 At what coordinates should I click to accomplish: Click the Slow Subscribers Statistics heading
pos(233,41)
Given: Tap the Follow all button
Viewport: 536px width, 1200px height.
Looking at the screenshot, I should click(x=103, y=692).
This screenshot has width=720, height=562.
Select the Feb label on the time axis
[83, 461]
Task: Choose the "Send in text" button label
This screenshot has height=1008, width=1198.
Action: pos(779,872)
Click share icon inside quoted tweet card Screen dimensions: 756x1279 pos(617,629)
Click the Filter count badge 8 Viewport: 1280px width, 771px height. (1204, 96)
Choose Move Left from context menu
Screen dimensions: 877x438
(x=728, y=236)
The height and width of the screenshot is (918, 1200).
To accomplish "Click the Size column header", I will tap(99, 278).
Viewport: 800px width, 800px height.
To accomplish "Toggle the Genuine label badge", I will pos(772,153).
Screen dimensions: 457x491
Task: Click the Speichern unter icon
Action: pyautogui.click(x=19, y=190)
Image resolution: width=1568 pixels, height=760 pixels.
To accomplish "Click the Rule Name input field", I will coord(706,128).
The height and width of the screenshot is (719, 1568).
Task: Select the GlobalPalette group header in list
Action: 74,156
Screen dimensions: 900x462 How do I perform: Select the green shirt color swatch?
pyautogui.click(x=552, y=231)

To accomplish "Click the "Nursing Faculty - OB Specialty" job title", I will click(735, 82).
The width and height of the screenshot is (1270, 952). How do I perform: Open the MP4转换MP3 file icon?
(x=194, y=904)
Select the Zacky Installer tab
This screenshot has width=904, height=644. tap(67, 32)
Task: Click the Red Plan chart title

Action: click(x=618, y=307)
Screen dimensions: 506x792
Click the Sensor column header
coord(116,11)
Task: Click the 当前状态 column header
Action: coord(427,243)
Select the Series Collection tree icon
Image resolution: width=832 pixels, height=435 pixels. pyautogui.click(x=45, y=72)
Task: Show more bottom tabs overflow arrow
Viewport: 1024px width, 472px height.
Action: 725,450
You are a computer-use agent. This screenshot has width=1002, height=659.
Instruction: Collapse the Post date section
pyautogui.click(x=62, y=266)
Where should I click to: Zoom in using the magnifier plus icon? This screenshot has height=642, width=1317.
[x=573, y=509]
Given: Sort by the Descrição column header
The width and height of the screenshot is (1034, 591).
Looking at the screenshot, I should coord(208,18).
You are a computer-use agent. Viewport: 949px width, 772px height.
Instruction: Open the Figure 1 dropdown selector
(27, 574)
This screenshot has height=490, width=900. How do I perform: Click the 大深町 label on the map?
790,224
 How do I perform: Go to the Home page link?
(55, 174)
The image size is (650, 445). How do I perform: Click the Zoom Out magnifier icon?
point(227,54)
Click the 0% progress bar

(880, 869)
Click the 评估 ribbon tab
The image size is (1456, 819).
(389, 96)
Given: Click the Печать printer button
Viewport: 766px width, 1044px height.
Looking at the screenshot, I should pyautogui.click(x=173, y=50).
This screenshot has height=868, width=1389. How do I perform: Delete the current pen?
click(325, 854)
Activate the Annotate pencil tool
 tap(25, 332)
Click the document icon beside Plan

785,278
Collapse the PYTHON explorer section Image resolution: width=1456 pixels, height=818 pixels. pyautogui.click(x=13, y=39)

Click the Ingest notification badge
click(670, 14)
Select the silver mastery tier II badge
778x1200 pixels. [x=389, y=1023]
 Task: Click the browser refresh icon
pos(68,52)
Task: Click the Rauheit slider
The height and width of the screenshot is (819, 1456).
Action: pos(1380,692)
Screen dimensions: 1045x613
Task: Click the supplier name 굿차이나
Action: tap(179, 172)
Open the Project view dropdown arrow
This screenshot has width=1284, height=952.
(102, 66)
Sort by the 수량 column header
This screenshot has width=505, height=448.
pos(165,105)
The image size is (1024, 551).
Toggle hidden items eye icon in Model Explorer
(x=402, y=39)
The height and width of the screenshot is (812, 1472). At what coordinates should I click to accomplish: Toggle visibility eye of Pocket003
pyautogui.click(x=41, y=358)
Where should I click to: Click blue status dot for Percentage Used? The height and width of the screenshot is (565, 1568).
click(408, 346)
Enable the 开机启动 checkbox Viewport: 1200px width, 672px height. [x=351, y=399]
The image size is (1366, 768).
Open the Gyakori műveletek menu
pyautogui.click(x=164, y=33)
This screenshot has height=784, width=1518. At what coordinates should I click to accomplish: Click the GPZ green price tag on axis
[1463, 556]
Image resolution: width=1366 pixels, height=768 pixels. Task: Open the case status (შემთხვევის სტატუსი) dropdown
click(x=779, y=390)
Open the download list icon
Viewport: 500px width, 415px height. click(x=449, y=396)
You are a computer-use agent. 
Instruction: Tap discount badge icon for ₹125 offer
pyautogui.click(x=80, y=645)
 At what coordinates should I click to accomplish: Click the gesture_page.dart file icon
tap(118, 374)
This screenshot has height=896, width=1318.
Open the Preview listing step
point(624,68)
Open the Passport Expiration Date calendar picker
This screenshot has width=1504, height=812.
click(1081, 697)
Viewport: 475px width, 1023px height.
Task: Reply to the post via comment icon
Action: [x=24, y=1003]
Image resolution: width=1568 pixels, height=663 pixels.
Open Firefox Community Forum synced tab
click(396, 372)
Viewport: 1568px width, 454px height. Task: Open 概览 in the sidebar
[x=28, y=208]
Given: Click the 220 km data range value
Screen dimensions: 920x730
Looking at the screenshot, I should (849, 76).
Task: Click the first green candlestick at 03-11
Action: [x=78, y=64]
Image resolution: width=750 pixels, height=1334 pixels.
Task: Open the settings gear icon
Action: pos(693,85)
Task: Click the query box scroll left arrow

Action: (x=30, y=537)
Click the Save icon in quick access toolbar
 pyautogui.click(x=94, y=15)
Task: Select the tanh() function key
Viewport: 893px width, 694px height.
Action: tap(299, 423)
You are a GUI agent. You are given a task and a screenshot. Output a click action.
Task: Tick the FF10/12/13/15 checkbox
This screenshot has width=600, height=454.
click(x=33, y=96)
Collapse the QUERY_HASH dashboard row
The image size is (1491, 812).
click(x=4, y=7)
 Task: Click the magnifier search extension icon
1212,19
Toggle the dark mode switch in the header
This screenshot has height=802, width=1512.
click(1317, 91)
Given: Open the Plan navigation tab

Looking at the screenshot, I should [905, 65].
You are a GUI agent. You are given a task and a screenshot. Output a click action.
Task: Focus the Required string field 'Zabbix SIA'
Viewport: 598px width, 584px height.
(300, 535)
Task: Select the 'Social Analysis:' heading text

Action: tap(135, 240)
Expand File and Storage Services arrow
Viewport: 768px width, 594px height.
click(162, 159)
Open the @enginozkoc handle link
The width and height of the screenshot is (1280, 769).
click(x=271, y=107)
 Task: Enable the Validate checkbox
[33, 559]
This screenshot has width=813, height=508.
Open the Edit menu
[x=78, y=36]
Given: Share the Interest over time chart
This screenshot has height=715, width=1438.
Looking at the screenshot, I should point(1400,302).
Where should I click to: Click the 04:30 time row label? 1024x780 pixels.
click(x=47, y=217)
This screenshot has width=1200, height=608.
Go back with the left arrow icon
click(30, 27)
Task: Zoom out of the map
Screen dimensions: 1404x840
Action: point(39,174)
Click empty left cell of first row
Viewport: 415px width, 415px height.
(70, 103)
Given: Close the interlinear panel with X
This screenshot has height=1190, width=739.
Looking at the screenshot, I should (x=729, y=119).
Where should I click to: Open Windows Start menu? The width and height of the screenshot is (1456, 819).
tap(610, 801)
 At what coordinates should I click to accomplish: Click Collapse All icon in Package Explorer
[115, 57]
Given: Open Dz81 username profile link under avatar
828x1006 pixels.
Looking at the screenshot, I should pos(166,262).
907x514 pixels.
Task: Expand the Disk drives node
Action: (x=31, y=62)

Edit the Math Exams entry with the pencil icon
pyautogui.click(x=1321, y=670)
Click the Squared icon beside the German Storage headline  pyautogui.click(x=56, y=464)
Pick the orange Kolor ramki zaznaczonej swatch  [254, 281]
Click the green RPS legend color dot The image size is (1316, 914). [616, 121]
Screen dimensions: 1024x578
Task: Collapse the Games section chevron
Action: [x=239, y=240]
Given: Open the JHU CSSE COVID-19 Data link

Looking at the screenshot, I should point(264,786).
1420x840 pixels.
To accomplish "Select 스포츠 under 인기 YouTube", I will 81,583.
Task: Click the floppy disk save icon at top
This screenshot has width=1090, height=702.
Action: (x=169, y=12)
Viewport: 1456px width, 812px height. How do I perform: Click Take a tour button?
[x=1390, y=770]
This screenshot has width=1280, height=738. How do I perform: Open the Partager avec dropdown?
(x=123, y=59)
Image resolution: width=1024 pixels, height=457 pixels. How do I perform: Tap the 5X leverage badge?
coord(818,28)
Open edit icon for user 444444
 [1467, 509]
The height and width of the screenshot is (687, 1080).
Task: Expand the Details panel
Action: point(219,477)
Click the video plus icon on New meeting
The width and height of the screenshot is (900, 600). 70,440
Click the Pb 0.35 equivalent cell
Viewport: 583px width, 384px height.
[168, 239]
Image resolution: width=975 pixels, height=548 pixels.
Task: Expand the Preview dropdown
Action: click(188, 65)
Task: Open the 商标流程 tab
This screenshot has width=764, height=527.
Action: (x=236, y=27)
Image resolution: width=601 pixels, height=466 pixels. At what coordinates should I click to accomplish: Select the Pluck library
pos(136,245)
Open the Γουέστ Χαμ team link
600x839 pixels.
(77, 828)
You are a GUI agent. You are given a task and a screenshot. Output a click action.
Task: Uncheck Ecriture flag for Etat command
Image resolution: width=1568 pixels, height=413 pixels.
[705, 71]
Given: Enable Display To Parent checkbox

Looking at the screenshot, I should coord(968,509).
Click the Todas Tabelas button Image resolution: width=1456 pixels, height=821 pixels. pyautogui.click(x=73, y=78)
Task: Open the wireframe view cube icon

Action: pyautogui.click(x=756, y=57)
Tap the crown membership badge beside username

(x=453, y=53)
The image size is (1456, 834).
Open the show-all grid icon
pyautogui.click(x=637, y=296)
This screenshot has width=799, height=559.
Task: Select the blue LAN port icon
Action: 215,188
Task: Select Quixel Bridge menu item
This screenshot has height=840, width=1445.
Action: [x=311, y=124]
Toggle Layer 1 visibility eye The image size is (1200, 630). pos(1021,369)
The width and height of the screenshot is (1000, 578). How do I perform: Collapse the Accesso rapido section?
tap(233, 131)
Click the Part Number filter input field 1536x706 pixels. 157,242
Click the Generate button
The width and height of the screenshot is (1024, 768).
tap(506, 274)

__Challenge__
Render the records as a JSON list of strings, one string per line and no blank lines, beginning at the line that contains "Click the Filter" and stopping after the line that contains "will tap(99, 278).".

__Answer__
[
  "Click the Filter count badge 8 Viewport: 1280px width, 771px height. (1204, 96)",
  "Choose Move Left from context menu",
  "Screen dimensions: 877x438",
  "(x=728, y=236)",
  "The height and width of the screenshot is (918, 1200).",
  "To accomplish \"Click the Size column header\", I will tap(99, 278)."
]